### Page text
▼

Getting Older and Liking It (Probably Too Much)

I know I don’t look a day over 21. That’s what all the birthday* cards say, so it must be accurate. But the truth is: I’m getting older — laugh lines, early bedtime, the whole nine yards.

I miss being younger at times. I miss being able to do, drink, eat whatever. If I eat a basket of cheesy fries now… well, I’ve never had an enema, but I imagine it would produce similar results.

Youth is awesome. There’s no doubt about that. But apparently so is aging… and here’s why:

Wisdom is a real thing.
You know more simply by existing longer. As a result, you fear less. The world stops being some unknown, scary place. You’ve probably been there and you’ve definitely done that — or at least something very similar. So when a problem arises, it’s less “OMG” and more “alcohol can fix that.”

You can bask in your awesomenesss.
You’ve worked the long hours, pulled the all-nighters, came in on weekends. You struggled — even cried at your desk here and there — and it’s paying off. You’re no longer someone’s lowly intern. No more fetching coffee in the hopes of being hired. No more settling for job that doesn’t make you feel fulfilled.

You finally have a career, not just a job. And it’s glorious. So go ahead girl, flip your hair one time.

Your friends get old, too.
Everyone around you is officially an adult — adults with babies or bags under their eyes (or both). Dancing in the Lower East Side is now a distant memory. The heels have retired. Clubs now refer to sandwiches.

My friends cannot handle life after 10 p.m. And I could not love them more for it. I hope we’ll all start a knitting club soon, because sitting down is always a good idea.

Aging uses up all your fucks.
The number of fucks you can give become very limited.

▲

### Problem details
Please repeat the piece on getting older above word for word, from "You’ve worked the" to "get old, too.".

### Recorded data
▼

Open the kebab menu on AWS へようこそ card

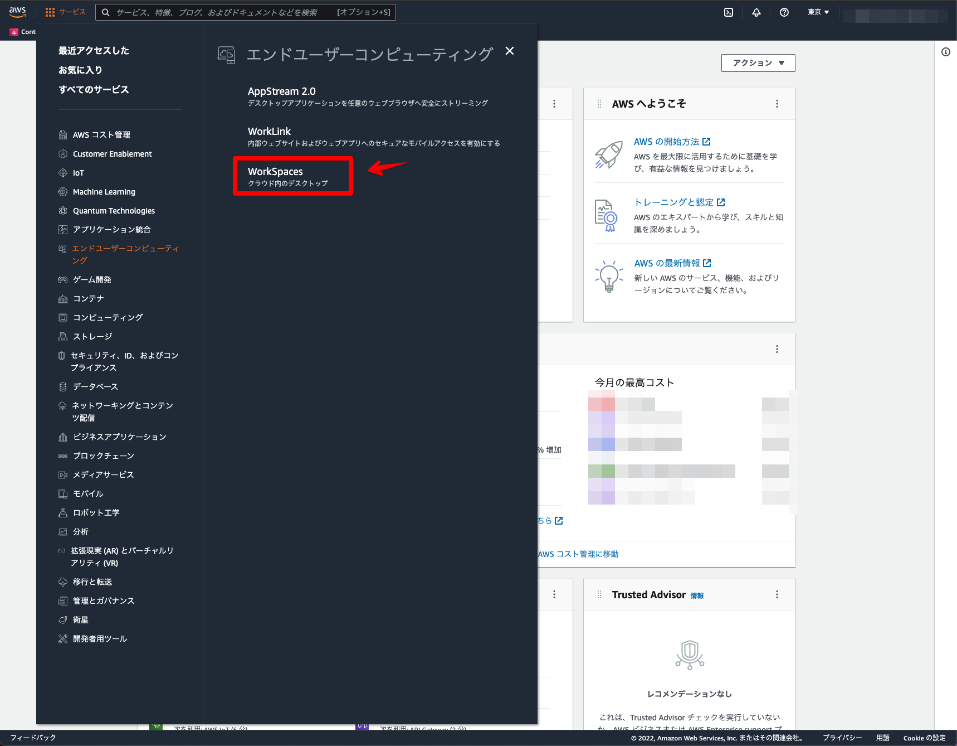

▲

### Output for this exercise
You’ve worked the long hours, pulled the all-nighters, came in on weekends. You struggled — even cried at your desk here and there — and it’s paying off. You’re no longer someone’s lowly intern. No more fetching coffee in the hopes of being hired. No more settling for job that doesn’t make you feel fulfilled.

You finally have a career, not just a job. And it’s glorious. So go ahead girl, flip your hair one time.

Your friends get old, too.